Radha Natarajan, executive director of the New England Innocence Project, said it is shocking that people like Weichel are released from prison after decades with no government assistance as they try to rebuild their lives, while often waiting years for their civil claims to be resolved.
“There is not a single thing set up for you even though you did nothing wrong and the government put you in prison,” Natarajan said.
The state’s opposition to Weichel’s bid extends a long legal saga. In 2004, a judge granted Weichel a new trial on the basis of a 1982 letter that Weichel’s friend, Thomas Barrett, purportedly wrote to Weichel’s mother, confessing that he had killed LaMonica. Two years later, the state Supreme Judicial Court overruled the judge, keeping Weichel in prison.
In 2013, Whitey Bulger, the South Boston crime boss, also pointed to Barrett as the true killer, according to court filings. In letters from prison, Bulger wrote that the killer was an unnamed boxer, identified by Weichel’s lawyers as Barrett, who had confided to him in 1980 that he was scared because he had badly beaten a man in a street fight and a friend of the victim’s, LaMonica, was vowing revenge. Bulger said he advised Barrett to kill LaMonica.
In 2017, Superior Court Judge Raymond P. Veary Jr. ordered Weichel’s conviction overturned, ruling that the case against him rested on tenuous eyewitness identification. A teenager, who had drank four or five beers, heard gunshots shortly after midnight and briefly saw a fleeing suspect from 180 feet away.
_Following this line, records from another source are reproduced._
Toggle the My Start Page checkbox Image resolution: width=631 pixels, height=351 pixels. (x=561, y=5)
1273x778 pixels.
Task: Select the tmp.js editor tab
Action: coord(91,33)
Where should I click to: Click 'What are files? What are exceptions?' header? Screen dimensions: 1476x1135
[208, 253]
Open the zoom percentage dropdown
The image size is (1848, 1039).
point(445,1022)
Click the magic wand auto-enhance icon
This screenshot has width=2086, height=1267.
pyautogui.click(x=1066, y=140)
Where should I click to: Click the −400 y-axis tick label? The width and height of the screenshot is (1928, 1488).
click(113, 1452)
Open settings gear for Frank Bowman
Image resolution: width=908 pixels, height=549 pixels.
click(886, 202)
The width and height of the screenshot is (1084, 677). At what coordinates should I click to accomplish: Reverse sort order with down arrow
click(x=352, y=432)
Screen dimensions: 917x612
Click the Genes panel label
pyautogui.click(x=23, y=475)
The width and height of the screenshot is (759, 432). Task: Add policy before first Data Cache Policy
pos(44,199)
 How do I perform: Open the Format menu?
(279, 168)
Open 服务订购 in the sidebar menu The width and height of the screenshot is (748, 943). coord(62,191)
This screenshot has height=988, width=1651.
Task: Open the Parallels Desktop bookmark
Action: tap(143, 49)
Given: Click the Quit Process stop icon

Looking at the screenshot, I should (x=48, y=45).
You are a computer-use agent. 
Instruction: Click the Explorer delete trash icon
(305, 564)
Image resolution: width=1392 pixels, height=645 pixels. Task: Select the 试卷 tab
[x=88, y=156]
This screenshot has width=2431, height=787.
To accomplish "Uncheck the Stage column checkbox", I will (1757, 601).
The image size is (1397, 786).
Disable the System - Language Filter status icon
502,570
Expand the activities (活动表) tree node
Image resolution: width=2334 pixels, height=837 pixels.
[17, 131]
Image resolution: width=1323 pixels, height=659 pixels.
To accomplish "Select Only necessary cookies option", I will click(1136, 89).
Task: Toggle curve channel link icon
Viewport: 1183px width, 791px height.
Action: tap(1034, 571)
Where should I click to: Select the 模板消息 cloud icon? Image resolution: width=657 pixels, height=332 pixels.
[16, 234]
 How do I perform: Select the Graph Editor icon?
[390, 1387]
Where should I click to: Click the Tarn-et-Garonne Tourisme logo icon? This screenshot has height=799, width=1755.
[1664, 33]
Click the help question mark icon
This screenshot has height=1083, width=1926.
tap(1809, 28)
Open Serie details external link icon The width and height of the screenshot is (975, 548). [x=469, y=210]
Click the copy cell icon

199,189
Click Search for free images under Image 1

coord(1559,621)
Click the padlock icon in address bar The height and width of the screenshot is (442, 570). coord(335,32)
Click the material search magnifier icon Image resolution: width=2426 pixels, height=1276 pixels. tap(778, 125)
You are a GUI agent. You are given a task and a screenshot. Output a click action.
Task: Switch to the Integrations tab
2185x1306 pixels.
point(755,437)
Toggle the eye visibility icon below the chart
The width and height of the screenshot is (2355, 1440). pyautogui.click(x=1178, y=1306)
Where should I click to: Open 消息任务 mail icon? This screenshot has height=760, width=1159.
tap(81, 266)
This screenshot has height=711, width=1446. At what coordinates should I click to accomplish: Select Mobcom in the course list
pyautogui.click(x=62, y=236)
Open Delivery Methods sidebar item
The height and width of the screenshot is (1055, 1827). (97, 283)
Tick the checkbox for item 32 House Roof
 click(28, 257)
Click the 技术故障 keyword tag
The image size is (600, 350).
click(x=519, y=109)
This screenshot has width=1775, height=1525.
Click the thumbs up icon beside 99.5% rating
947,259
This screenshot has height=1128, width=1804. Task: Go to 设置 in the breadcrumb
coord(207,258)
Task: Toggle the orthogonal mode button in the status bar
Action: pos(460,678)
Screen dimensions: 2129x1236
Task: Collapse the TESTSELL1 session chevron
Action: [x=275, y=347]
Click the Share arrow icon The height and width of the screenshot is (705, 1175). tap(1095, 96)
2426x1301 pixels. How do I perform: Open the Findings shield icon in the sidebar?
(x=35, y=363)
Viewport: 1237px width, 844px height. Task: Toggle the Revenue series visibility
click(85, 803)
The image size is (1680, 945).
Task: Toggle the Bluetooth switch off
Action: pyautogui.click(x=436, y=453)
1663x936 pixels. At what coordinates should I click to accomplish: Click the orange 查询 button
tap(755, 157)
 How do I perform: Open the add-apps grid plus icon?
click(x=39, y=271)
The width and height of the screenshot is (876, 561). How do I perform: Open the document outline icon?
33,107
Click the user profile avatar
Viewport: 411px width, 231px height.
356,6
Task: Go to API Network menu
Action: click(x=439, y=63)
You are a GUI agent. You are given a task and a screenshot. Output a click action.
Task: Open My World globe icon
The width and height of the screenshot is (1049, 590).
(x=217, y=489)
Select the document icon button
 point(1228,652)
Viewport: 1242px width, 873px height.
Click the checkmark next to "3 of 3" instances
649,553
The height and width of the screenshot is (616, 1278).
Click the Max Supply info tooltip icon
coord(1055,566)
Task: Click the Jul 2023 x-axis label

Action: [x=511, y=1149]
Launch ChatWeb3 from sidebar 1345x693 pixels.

He helped police compile a composite sketch of the suspect and later identified Weichel as the shooter while police drove him and the victim’s two brothers around South Boston.
The judge also found that Weichel may have been acquitted if authorities had shared a police report with the defense before trial that indicated 10 prison guards believed the composite sketch resembled an inmate who was on a furlough around the time of Lamonica’s slaying.
Norfolk county prosecutors insisted that he had not been exonerated, but said they would not retry him because witnesses had died and evidence had been lost or destroyed.
In its court filings, Healey’s office argued that even if Weichel didn’t kill LaMonica and wasn’t present when he was killed, he was barred from collecting compensation because he knew Barrett killed LaMonica and arranged for him to stay with a friend in California.
Weichel’s lawyers said Weichel didn’t know who killed LaMonica. They said Barrett was living in California under his own name and was never charged with the killing.
Weichel, who was sentenced to life in prison at 28 and won his freedom at 65, emerged to a vastly different world. He said he receives about $840 a month from social security, lives in a South Boston senior housing complex, and relies on the generosity of friends and family to get by.
“It’s a struggle,” Weichel said. He said he is grateful for his freedom and trying to make up for lost time but can’t afford to do many things he would like to, like going to restaurants, taking a boat ride, or treating friends. The fight to be compensated for the decades he lost is forcing him to relive “36 years of hell,” he said. “It’s like it’s never ending.”